Des tronçons d'ADN nouvellement décrits révèlent une nouvelle approche pour reprogrammer l'identité cellulaire à utiliser dans les études de médecine régénérative et un jour en clinique, selon une étude en Cellule moléculaire la semaine dernière par des enquêteurs de la Perelman School of Medicine de l'Université de Pennsylvanie.

"Autrefois, la plupart des laboratoires, y compris le mien, utilisé des activateurs de gènes pour activer un nouveau programme pour changer l'identité dans une cellule donnée, " a déclaré l'auteur principal Ken Zaret, Doctorat, directeur du Penn Institute for Regenerative Medicine et professeur de biologie cellulaire et du développement. "Notre étude montre que dans certains cas, nous devrons désassembler la machinerie de répression génique d'une cellule pour activer des gènes importants afin de reprogrammer l'identité d'une cellule."

L'équipe a tenté de reprogrammer les cellules de la peau pour fabriquer de nouvelles cellules hépatiques.
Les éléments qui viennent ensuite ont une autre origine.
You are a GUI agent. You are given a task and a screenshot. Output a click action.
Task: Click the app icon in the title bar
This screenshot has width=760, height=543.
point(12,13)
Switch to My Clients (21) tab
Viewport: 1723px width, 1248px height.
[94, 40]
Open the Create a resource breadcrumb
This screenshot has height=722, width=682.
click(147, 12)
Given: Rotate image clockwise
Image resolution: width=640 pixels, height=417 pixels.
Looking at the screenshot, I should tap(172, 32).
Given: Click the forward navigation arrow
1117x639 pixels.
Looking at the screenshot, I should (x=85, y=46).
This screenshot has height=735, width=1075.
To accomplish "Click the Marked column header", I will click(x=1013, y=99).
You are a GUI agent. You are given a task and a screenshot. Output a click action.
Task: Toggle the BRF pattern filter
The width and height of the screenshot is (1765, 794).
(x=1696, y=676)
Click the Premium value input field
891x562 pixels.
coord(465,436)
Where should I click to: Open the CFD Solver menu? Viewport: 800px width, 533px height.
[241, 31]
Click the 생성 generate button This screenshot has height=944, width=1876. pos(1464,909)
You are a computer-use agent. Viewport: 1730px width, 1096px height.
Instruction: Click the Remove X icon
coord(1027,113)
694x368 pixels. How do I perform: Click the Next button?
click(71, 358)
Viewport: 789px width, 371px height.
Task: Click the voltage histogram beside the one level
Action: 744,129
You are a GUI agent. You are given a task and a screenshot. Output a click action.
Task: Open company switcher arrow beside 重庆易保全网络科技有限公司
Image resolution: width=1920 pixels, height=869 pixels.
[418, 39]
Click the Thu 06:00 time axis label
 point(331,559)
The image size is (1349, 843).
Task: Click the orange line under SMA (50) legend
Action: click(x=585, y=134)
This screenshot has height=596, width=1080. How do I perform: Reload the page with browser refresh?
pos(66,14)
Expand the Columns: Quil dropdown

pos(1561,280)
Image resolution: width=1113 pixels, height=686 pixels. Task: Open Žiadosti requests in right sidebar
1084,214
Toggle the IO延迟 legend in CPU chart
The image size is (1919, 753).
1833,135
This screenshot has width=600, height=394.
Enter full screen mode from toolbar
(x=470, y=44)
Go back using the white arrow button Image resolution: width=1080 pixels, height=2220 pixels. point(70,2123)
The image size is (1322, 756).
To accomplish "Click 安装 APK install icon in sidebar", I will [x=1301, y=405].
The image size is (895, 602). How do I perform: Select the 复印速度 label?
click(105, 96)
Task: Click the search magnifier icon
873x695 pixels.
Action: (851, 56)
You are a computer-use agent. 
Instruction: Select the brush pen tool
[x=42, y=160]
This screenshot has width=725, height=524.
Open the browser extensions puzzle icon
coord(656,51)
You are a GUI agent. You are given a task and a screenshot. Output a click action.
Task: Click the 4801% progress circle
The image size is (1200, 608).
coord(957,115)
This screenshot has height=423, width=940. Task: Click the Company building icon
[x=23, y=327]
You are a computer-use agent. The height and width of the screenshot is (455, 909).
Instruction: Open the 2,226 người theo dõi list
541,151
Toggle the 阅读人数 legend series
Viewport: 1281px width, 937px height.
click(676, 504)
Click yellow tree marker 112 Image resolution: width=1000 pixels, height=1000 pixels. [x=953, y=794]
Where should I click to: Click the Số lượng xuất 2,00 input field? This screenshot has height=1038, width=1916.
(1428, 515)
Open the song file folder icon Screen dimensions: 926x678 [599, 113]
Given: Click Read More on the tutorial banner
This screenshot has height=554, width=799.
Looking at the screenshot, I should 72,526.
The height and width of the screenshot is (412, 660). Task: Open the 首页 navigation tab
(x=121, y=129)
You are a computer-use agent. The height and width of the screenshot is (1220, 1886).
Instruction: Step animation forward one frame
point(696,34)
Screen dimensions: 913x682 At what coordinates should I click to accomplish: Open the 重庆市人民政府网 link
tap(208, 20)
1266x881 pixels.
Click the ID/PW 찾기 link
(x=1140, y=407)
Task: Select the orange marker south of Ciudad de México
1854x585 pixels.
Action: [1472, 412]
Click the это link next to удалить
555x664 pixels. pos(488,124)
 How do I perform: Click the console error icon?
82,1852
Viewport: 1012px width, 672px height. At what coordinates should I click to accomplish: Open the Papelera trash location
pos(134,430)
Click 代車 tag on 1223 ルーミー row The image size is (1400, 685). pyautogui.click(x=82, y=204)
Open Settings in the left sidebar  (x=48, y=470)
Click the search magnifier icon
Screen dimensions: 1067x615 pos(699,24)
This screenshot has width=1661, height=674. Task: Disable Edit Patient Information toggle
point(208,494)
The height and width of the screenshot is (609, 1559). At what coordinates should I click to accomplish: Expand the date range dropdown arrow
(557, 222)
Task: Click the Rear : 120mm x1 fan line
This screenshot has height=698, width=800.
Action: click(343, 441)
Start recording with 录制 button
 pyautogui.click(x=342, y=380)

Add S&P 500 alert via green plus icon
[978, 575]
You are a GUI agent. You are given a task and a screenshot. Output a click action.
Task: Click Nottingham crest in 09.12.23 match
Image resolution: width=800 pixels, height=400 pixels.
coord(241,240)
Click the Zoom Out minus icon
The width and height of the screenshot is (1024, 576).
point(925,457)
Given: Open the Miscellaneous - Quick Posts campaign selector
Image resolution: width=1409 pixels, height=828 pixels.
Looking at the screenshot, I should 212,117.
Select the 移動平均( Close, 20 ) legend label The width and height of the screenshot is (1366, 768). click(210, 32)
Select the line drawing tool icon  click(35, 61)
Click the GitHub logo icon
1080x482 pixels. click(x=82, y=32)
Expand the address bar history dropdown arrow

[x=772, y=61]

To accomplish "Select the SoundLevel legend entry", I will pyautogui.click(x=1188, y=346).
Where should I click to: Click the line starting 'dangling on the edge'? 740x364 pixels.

Les conversions d'un type de cellule à un autre ont généralement une faible efficacité, et cette étude identifie une raison pour laquelle. L'objectif à long terme de cette recherche préclinique est de pouvoir reconstituer le tissu hépatique malade avec du tissu sain dérivé d'un tissu différent, comme les cellules de la peau, du même individu dans un processus appelé reprogrammation cellulaire directe

Le laboratoire Zaret a démêlé une forme extrême de silençage génique, ouvrant des régions d'ADN étroitement enroulées qui sont difficiles à atteindre pour les activateurs pour activer certains gènes. Ils ont trouvé les régions en caractérisant une augmentation de la réticulation chimique due au fait que l'ADN est plus compacté dans l'échafaudage des régions réprimées des chromosomes.

"Pensez à un morceau de fil de pêche qui a été utilisé pendant un certain temps, avec plusieurs nœuds sur toute sa longueur, " dit Zaret. " Les zones nouées sont des régions plus facilement réticulées, les reflétant comme des zones d'ADN super-silencieuses."

Pour que le corps maintienne ses plus de 200 types de cellules différentes, les cellules doivent activer des gènes spécifiques à leur type tout en réprimant simultanément des gènes de types alternatifs. La plupart des gènes dans les régions d'ADN silencieuses (non disponibles pour être « lus » et transformés en une protéine) sont généralement des fonctions non utilisées par le type de cellule actuel. Zaret compare ça à une assurance pour que les cellules ne confondent pas leur identité, ce qui pourrait induire des problèmes tels qu'un contrôle incontrôlé, réplications de cellules cancéreuses, ou pour que les gènes du cerveau ou du foie ne soient pas exprimés dans les cellules de la peau, par exemple.

L'équipe a caractérisé les protéines qui aident à rendre les régions « nouées » et a découvert qu'elles étaient plus complexes que prévu. « Nous avons trouvé plus de types de protéines différentes que nous ne le pensions, " dit Zaret. Pour ce faire, ils ont activé l'activité de gènes autrefois réduits au silence dans des cellules de peau humaine cultivées en culture pour voir si le domaine noué s'ouvrirait plus facilement lorsque chacun était éliminé. Sur les 50 protéines testées, certains sont également mutés dans des troubles neurodégénératifs tels que la maladie de Lou Gehrig.

"Bien que la plupart des gènes de reprogrammation ne se trouvent pas dans ces régions super silencieuses de l'ADN, les gènes très importants sont; cela nous donne donc une nouvelle façon de penser à la reprogrammation, ", a déclaré Zaret. Le but ultime de leur étude est de trouver des moyens plus efficaces de reprogrammer un type de cellule en un autre en réveillant des gènes silencieux et en ajoutant des activateurs.